Excerpt provided:

⟨

Anaplan Inc. (NYSE: PLAN) on Tuesday, 26 May 2020 announced its First Quarter financials for the Fiscal year 2021. The firm saw a Dollar-based Net Expansion of 117%. The Q1 subscription revenue saw an increase of 44%, amounting to $93.8 million as compared to previous year results. The Remaining Performance Obligation increased by 37% amounting to $647 million over last year. GAAP operating loss was recorded at $38.8 million (37.3% of total revenue). Non-GAAP operating loss was $13.4 million (12.9% of total revenue).
Mr. Frank Calderoni, the Chief Executive Officer commented on the reports, “While our first-quarter results reflect the impact of COVID-19, we believe the need for a digitally connected planning platform will become even stronger as it is clear that traditional planning no longer works. We are confident in the demand for our Connected Planning solution as companies look to drive digital change in order to respond and adapt to the rapid pace of change. Our unique calculation engine, committed partner ecosystem, extensive customer base and strong financial position sets us up to drive long-term success.”
Fiscal Year 2020 Highlights
- Subscription revenues went up by 48% over last year, amounting to $307.9 million.
- The total revenues increased by 45% compared to last year, amounting to $348 million.
- GAAP Operating loss for the year was recorded at $148.4 million (42.7% of the total revenue), as compared to $128.3 million (53.3% of the total revenue) of the previous fiscal year.
- Non-GAAP Operating loss for the current year was recorded at $56.5 million (16.2% of the total revenue), as compared to $74.4 million (30.9% of the total revenue) of the previous year.
- GAAP loss per share was $1.15, as compared to $2.46 in the previous fiscal year.
- Non-GAAP loss per share was $0.44, as compared to $0.73 in the previous fiscal year.
Recent Developments in the quarter
- Mr. Allan Leinwand was appointed into the company’s Board of Directors.
- The company announced its premier customer event, Connected Planning Xperience to go digital in the year 2020.
- Recognized as an SIIA CODiE 2020 winner for the best financial management solution.
- Launch of ‘Anaplan Helps’. This would provide free access to its platform for 90 days and high-impact applications to support qualified organizations in need to accelerate their COVID-19 response.
(Source: Business Quant)

⟩

Source material:

⟨

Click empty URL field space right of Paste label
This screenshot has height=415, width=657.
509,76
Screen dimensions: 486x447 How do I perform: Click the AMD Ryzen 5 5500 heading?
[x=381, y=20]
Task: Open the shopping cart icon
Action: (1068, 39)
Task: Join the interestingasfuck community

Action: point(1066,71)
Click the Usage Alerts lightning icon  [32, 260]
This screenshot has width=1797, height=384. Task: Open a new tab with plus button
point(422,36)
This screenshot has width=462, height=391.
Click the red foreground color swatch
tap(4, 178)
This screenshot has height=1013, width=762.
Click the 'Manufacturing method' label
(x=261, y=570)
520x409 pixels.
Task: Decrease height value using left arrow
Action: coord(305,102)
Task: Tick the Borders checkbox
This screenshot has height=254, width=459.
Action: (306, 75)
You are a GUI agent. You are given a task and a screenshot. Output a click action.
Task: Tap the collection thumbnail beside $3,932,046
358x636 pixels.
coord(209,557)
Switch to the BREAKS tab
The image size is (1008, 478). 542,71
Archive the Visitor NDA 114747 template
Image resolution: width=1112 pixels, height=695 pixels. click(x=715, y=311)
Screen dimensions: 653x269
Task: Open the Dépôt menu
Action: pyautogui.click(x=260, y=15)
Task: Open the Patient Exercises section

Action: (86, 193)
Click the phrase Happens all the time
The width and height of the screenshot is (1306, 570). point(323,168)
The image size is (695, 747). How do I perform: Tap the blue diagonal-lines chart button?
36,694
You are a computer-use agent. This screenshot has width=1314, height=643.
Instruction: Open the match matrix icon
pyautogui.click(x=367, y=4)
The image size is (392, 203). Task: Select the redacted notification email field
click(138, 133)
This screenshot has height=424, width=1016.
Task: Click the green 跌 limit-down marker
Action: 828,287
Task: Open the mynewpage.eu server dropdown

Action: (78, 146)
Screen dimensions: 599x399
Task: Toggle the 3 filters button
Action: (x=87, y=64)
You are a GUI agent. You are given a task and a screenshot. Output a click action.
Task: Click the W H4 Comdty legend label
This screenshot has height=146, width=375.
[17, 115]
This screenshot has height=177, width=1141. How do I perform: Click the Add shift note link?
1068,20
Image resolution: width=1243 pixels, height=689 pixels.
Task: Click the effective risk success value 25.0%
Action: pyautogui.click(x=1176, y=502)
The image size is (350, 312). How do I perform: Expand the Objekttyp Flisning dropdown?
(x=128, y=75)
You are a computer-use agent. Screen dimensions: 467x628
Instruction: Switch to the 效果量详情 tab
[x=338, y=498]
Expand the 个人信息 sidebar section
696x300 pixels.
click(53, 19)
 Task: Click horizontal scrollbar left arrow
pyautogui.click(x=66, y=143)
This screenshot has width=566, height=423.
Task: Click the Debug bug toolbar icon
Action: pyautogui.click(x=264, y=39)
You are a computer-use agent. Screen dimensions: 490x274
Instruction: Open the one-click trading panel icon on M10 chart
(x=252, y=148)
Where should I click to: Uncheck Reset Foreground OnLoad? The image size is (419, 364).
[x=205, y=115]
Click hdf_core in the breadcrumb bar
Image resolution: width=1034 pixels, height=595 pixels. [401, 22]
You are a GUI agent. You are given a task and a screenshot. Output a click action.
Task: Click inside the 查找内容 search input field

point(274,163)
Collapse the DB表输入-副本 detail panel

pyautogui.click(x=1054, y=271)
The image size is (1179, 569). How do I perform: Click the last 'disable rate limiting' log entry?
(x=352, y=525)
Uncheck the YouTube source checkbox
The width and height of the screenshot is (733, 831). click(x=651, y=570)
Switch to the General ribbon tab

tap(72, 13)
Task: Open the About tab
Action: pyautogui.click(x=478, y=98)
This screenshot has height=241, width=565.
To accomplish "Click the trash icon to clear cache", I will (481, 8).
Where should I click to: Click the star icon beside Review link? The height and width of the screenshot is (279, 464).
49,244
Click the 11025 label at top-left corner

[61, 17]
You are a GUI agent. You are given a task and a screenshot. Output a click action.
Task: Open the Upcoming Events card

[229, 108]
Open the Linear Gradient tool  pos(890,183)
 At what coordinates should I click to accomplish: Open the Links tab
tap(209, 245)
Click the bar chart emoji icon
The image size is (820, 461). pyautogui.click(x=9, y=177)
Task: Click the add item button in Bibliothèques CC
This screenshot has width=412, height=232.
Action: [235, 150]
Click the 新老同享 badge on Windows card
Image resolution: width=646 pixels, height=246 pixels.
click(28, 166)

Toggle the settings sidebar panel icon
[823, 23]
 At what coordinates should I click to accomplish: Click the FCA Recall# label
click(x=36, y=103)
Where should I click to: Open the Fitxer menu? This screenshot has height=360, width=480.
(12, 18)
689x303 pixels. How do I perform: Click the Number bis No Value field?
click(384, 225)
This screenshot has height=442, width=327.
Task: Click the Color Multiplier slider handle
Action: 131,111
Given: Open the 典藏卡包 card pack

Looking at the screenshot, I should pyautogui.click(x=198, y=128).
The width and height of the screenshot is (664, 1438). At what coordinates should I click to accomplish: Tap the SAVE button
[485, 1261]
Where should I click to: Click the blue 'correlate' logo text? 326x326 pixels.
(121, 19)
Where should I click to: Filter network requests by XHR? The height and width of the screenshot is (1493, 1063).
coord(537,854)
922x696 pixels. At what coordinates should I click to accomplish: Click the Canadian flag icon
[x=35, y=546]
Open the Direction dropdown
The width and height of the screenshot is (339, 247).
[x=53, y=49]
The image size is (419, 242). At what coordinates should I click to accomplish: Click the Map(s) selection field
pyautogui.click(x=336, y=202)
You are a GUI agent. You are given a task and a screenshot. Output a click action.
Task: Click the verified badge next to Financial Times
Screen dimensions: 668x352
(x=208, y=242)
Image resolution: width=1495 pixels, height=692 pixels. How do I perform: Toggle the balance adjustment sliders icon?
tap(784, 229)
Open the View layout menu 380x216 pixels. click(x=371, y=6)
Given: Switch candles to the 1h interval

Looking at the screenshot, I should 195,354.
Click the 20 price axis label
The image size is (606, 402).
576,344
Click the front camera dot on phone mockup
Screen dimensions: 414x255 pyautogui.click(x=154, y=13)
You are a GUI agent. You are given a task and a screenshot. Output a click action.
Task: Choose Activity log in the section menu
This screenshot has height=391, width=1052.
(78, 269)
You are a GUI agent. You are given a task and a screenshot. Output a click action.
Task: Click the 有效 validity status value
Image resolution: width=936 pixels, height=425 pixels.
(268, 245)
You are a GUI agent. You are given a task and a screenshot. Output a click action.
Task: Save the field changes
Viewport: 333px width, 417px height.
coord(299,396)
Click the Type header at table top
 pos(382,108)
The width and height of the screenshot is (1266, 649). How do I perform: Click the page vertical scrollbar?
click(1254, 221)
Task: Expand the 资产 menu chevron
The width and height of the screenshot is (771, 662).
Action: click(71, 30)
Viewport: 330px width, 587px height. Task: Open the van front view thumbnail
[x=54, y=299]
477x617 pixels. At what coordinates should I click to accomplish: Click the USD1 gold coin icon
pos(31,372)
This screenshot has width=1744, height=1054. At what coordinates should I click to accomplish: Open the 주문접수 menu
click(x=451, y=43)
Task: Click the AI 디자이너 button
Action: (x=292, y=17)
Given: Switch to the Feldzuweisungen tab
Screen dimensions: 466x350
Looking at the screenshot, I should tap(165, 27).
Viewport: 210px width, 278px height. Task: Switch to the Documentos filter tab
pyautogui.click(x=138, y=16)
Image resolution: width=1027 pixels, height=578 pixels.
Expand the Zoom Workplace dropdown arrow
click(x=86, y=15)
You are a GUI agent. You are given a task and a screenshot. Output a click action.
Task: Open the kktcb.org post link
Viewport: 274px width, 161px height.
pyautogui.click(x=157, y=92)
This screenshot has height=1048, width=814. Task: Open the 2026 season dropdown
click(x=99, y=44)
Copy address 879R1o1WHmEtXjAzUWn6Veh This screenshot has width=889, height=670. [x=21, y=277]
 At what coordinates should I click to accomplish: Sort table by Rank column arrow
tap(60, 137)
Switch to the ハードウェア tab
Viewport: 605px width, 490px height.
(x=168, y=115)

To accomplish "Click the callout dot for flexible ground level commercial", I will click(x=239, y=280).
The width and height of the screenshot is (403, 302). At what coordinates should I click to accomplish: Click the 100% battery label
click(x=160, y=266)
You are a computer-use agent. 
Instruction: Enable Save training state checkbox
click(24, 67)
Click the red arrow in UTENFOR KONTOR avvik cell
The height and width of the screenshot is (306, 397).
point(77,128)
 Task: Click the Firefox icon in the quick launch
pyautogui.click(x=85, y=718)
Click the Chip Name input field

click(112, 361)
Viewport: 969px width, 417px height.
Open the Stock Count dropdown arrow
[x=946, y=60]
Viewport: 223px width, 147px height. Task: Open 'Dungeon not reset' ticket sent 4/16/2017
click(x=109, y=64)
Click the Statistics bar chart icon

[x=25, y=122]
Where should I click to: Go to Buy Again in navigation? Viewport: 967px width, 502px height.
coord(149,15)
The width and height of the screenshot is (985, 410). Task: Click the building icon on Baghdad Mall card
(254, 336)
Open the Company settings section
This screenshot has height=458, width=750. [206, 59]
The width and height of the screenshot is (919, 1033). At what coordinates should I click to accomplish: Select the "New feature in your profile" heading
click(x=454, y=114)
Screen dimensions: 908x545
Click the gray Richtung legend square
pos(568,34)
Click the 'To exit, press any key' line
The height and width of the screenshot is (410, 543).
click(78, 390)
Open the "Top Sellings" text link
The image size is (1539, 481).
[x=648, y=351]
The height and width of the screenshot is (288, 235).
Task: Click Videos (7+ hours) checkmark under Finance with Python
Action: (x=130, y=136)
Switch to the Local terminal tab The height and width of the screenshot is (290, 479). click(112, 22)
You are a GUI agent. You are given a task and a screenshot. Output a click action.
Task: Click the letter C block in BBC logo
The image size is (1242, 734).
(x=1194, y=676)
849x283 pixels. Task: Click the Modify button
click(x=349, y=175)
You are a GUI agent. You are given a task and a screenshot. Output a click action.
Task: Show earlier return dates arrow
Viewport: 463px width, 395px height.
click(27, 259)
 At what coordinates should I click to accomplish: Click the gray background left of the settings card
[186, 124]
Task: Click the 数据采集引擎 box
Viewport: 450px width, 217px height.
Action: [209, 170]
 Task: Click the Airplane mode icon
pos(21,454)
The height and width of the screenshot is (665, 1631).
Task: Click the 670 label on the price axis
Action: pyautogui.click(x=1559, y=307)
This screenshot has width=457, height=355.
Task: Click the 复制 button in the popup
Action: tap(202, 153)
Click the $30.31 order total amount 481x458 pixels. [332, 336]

⟩

Questions:
1) Rewrite the Anaplan earnings report starting at "- Launch of" and ending at "(Source: Business Quant)", using "60 days" in place of "90 days".
2) In the Anaplan earnings report, who was appointed to the company's Board of Directors during the quarter?
3) Continue the Anaplan earnings report from the point where it ends.
The records come from a different source than the Anaplan earnings report.

Answers to each task:
1)
- Launch of ‘Anaplan Helps’. This would provide free access to its platform for 60 days and high-impact applications to support qualified organizations in need to accelerate their COVID-19 response.
(Source: Business Quant)

2) Allan Leinwand

3)
The company’s recorded its cash and cash equivalents at $303.1 million at the end of the quarter. The company is earning well from its operation resulting in the company being in a stable liquidity condition. The company is currently not facing any cash crunches as a result of the outbreak of the pandemic. It is able to cover its expenses and obligations towards its stakeholders effectively with its resources available.
Cash and cash equivalents represent the actual cash in hand and assets that are readily convertible into cash such as marketable securities. The company has sufficient cash reserves to sustain itself in the market for a foreseen time period. This implies, the company is financially strong in the coming quarters of the year.
(Source: Business Quant)
The Gross Profit for the firm was recorded at $79,104, an increase of approximately 31% from the previous quarter. The company has seen an increase in its Gross Profit over the years. The company being in the technology sector has been able to bloom with the growth of the sector with new technological advancements.
High Gross Profits imply that the company is able to efficiently cover all of its expenses from the revenues it earns. It has surplus funds to invest and reserve for its future requirements. The company has strong financial standing and can sustain its position in the market with its present earnings and reserves. No stakeholders of the company are being affected in regard to their payments and other obligations. Furthermore, with the surplus amounts of its profits, it can invest them to develop new products and services that would be useful in the current scenario and post the pandemic situation.
The company expects to achieve the following financial figures in the second quarter of the fiscal year 2021-
- Total revenue from operations is expected to be between $103 million to $104 million.
- Non-GAAP operating margin is expected to be between negative 15.0% and 16.0%.
- As a baseline for the second quarter, billings are expected to be in the range of $98 million to $100 million.
Further, the company has withdrawn its previously issued full-year fiscal 2021 guidance provided on February 27, 2020, as a result of the uncertainties that arise due to the current market scenarios.
The company serves as a good option in the prevailing market situation. It has enough earnings and future prospects for expansion to sustain itself in the pandemic and post-pandemic scenarios. Existing investors have security regarding their investments in the company and the returns that are being yielded. New investors can look at debt instruments to invest in the company taking into consideration the uncertainties that are being generated due to the pandemic.